DIRECTIVES
**1.** Answer these questions using the article on Prince Andrew's house sale.
(a) For how much, and in which year, did the Duke of York sell Sunninghill Park?
(b) By how much did the price paid exceed the asking price?
(c) What did the Palace insist the sale was?
**2.** In the article on Prince Andrew's house sale, rewrite the part from "And now senior" to "dictator Nursultan Nazarbayev.", changing "oligarch" to "tycoon".

Prince Andrew’s murky £15m sale of royal house to Kazakh despot’s son-in-law should face ‘dirty money’ probe
PRINCE Andrew is facing further trouble as MPs have called
for a probe over the sale of his house and his links to Kazakhstan's ruling
elite.
The Duke of York is already in hot water as he faces a rape
lawsuit for allegedly abusing a 17-year-old girl and has had his military
titles and royal patronages stripped from him.
And now senior MPs have called for a probe for his financial
links to the former Soviet state as the ruling
regime cracks down on protesters with help
from Vladimir Putin.
The Duke of York sold his and Sarah Ferguson's former six
bedroom love nest Sunninghill Park in 2007 for £15m to billionaire oligarch
Timur Kulibayev, son-in-law of the former Kazakh dictator Nursultan Nazarbayev.
Andrew is known to have been pals and even gone goose
hunting with Nazarbayev.
The price paid for the garish property was £3million over
the asking price - raising may eyebrows.
MPs said they fear the sale could be an example of
"dirty" Kazakh money from the ruthless regime finding its way into Britain
while Andrew was working as a trade envoy for the UK.
No wrongdoing over the sale has ever been established - and
the Palace has previously insisted there were "no side deals" and the
sale was a "straight commercial transaction".

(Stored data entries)
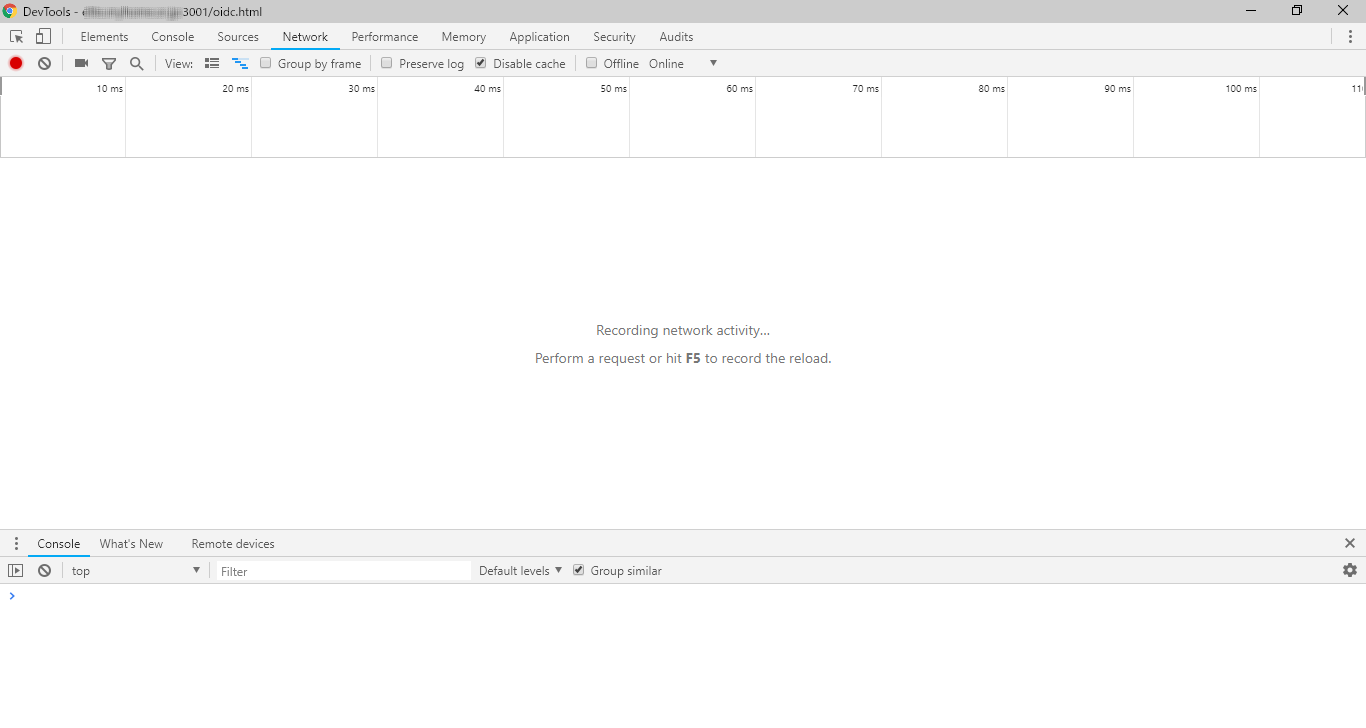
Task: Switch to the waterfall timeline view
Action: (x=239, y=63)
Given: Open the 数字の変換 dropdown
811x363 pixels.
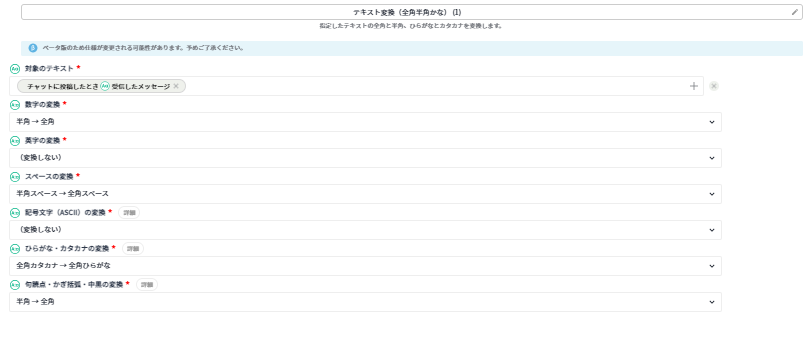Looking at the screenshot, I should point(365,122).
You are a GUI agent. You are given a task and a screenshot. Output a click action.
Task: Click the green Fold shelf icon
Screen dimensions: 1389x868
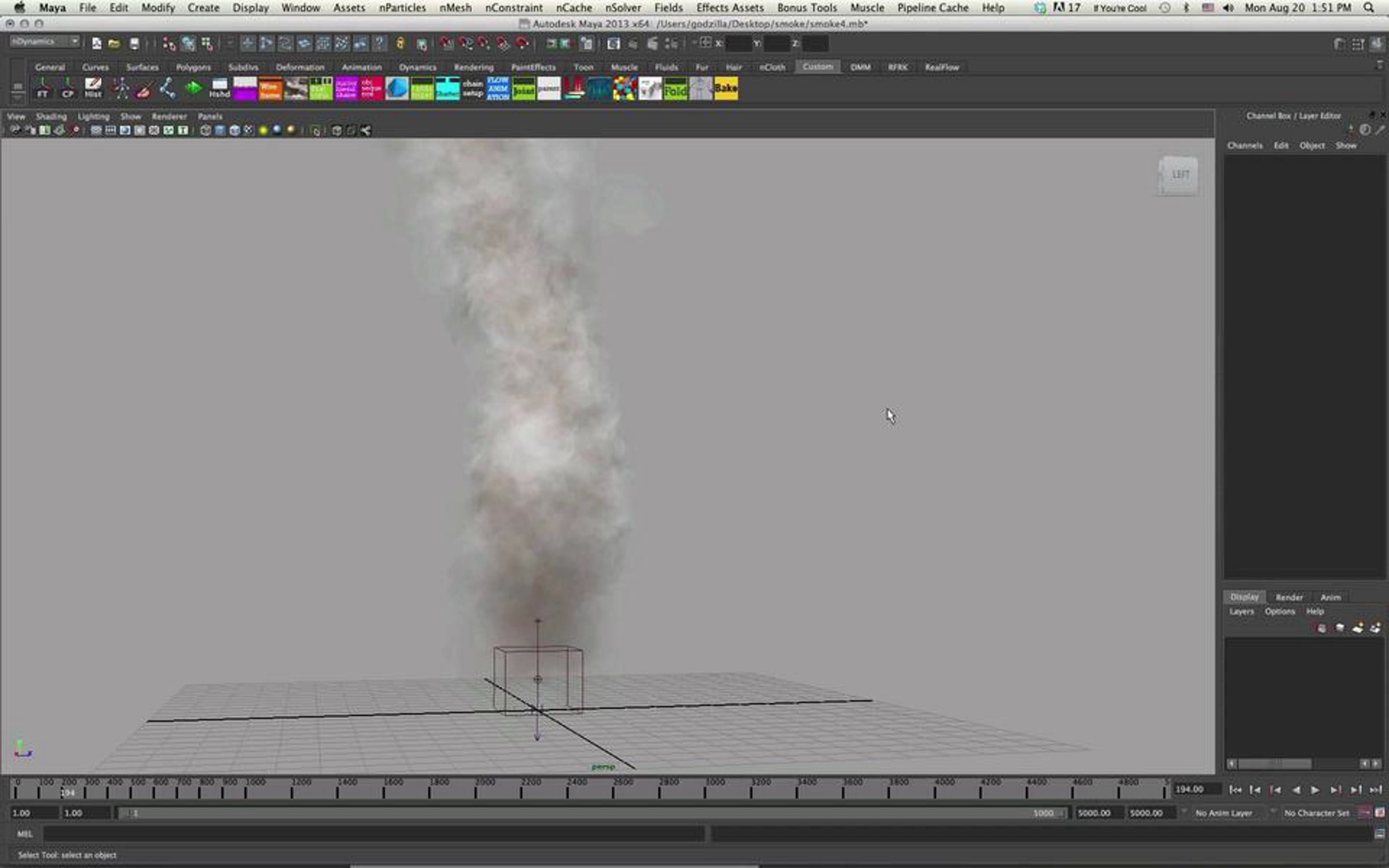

OUTPUTS
**1.**
(a) £15m, in 2007
(b) £3million
(c) A "straight commercial transaction"

**2.**
And now senior MPs have called for a probe for his financial
links to the former Soviet state as the ruling
regime cracks down on protesters with help
from Vladimir Putin.
The Duke of York sold his and Sarah Ferguson's former six
bedroom love nest Sunninghill Park in 2007 for £15m to billionaire tycoon
Timur Kulibayev, son-in-law of the former Kazakh dictator Nursultan Nazarbayev.